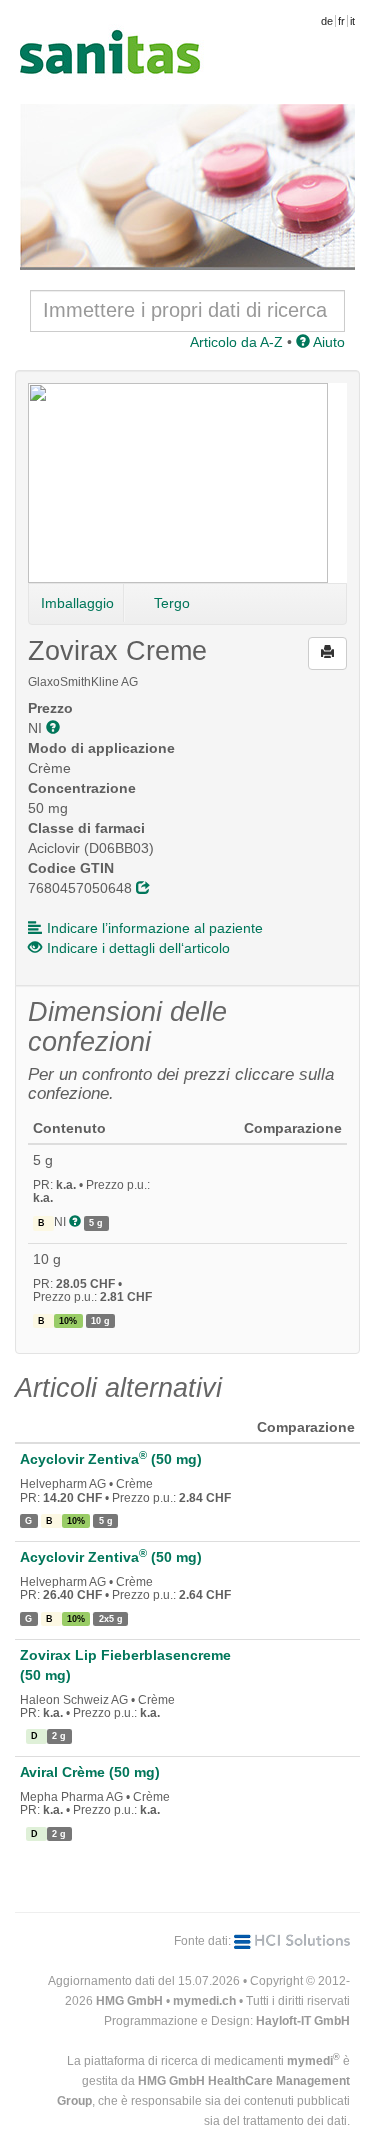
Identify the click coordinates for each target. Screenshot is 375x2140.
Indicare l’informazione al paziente (155, 928)
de (327, 21)
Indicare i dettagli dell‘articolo (138, 948)
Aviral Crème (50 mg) (90, 1772)
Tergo (172, 603)
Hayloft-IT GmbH (303, 2021)
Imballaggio (77, 603)
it (352, 21)
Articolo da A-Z (236, 342)
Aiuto (327, 342)
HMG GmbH (129, 2001)
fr (341, 21)
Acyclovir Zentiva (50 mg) (111, 1459)
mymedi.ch (204, 2001)
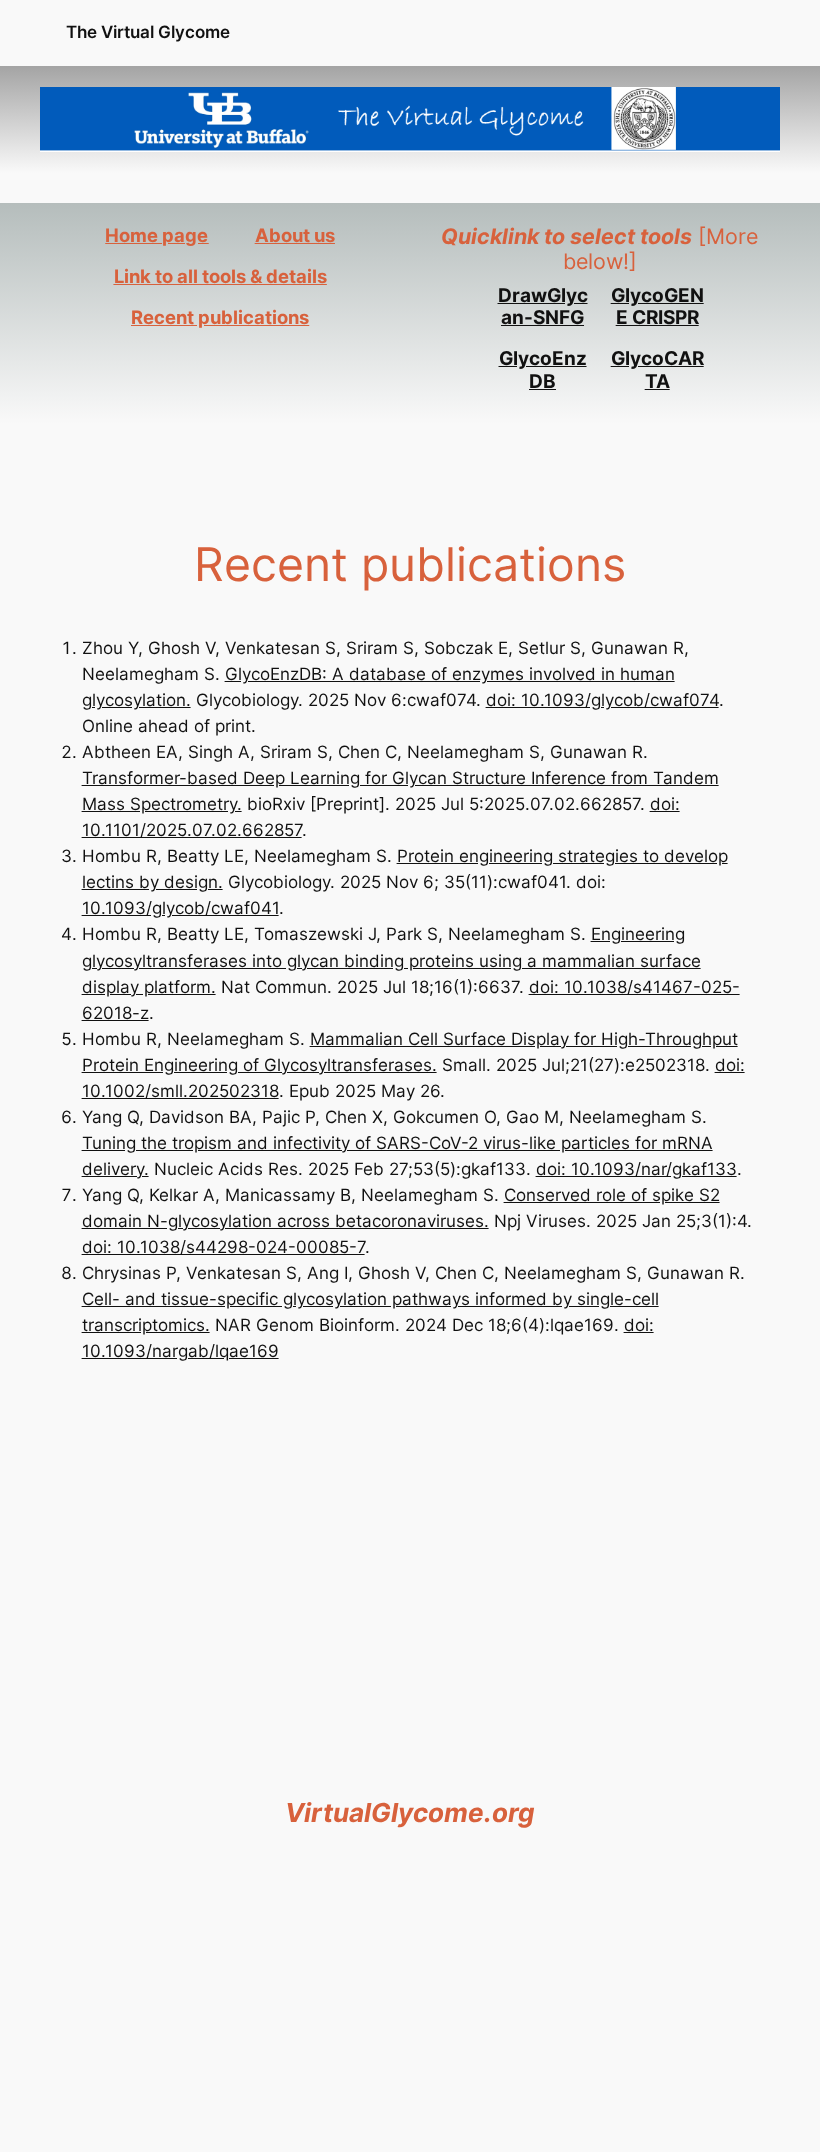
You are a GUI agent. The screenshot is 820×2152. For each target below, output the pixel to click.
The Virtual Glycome (148, 32)
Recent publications (220, 317)
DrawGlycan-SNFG (543, 307)
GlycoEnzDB (543, 370)
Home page (156, 235)
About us (295, 235)
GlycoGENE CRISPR (657, 307)
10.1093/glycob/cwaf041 (180, 908)
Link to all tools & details (220, 276)
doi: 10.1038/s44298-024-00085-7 (223, 1247)
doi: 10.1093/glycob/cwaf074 (602, 700)
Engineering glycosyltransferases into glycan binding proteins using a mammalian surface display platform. (391, 960)
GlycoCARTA (657, 370)
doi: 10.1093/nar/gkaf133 (636, 1169)
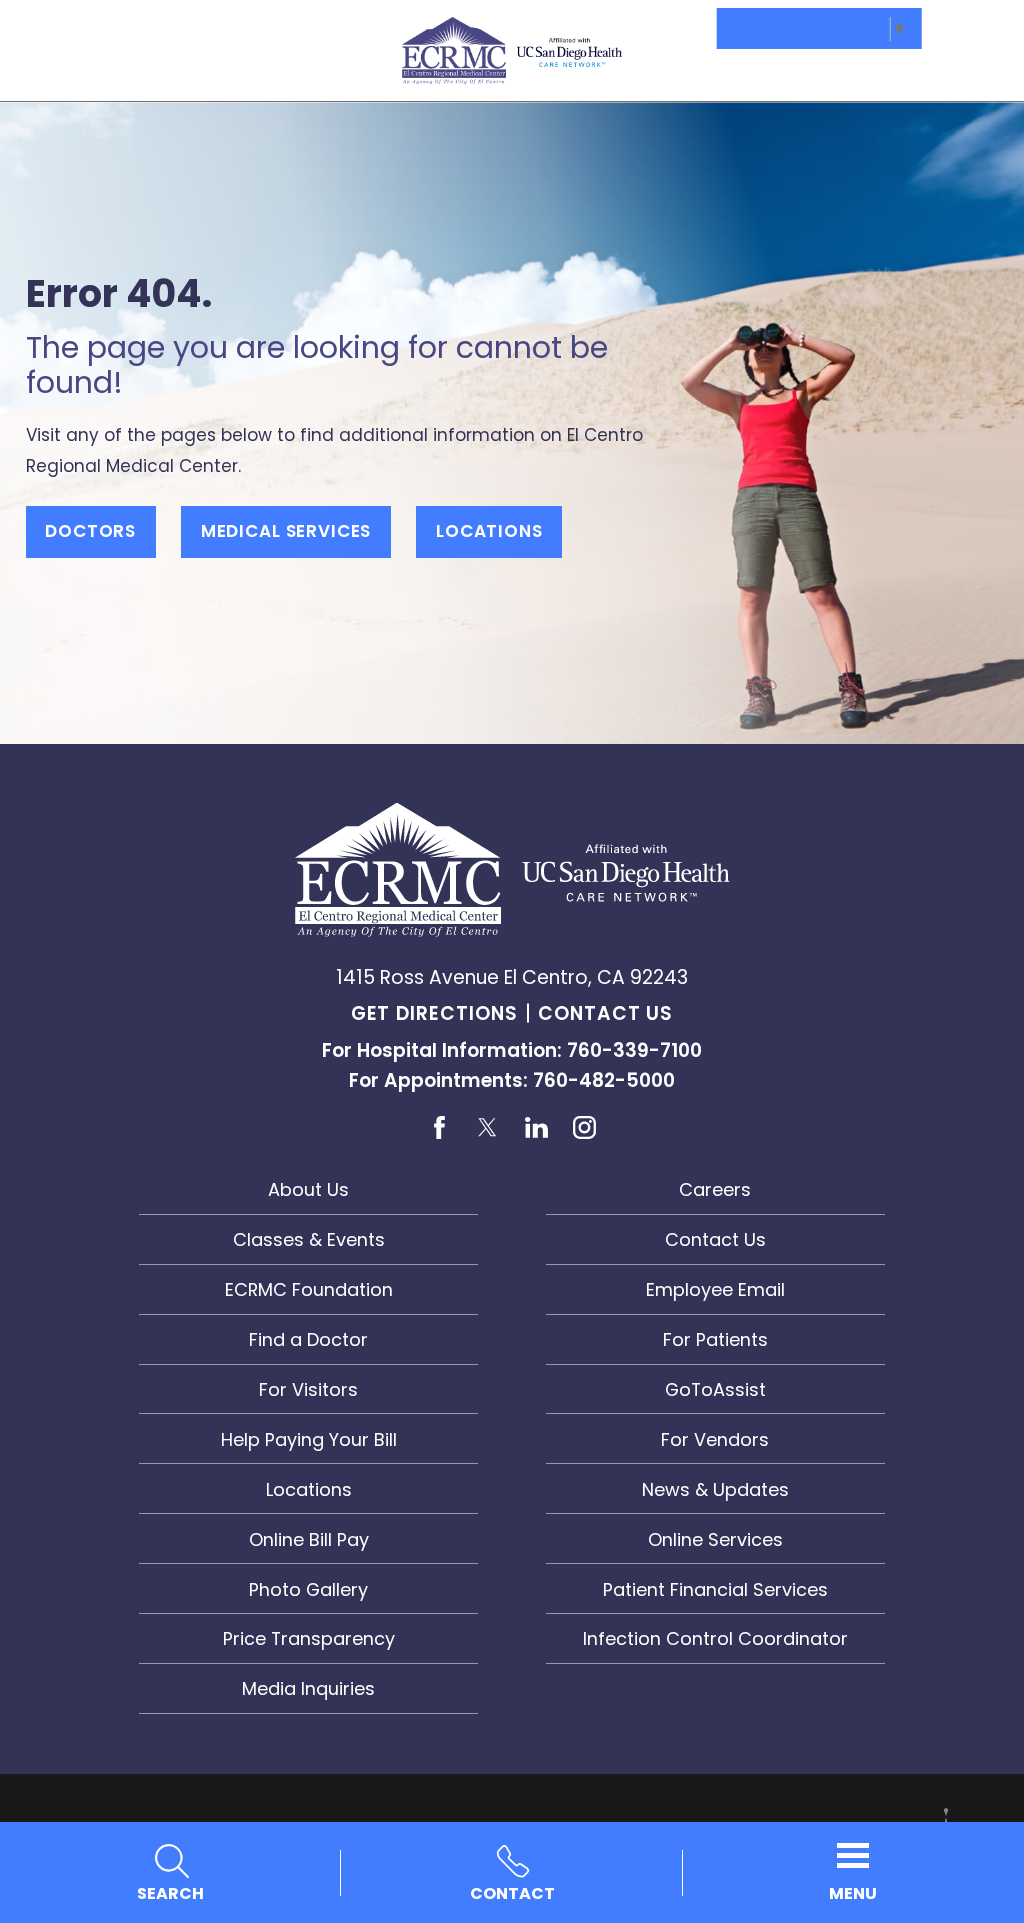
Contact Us (605, 1013)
----------
(Task directions):
Everything in the entries except the images must be copied exactly.

(Result below):
Identify the click coordinates for each target. Screenshot is 375x2140.
Indicare l’informazione al paziente (155, 928)
de (327, 21)
Indicare i dettagli dell‘articolo (138, 948)
Aviral Crème (50 mg) (90, 1772)
Tergo (172, 603)
Hayloft-IT GmbH (303, 2021)
Imballaggio (77, 603)
it (352, 21)
Articolo da A-Z (236, 342)
Aiuto (327, 342)
HMG GmbH (129, 2001)
fr (341, 21)
Acyclovir Zentiva (50 mg) (111, 1459)
mymedi.ch (204, 2001)
You are a GUI agent. The screenshot is 820×2152. For each target below, output the pixel to click.
The Virtual Glycome (148, 32)
Recent publications (220, 317)
DrawGlycan-SNFG (543, 307)
GlycoEnzDB (543, 370)
Home page (156, 235)
About us (295, 235)
GlycoGENE CRISPR (657, 307)
10.1093/glycob/cwaf041 (180, 908)
Link to all tools & details (220, 276)
doi: 10.1038/s44298-024-00085-7 (223, 1247)
doi: 10.1093/glycob/cwaf074 (602, 700)
Engineering glycosyltransferases into glycan binding proteins using a mammalian surface display platform. (391, 960)
GlycoCARTA (657, 370)
doi: 10.1093/nar/gkaf133 (636, 1169)
Contact Us (605, 1013)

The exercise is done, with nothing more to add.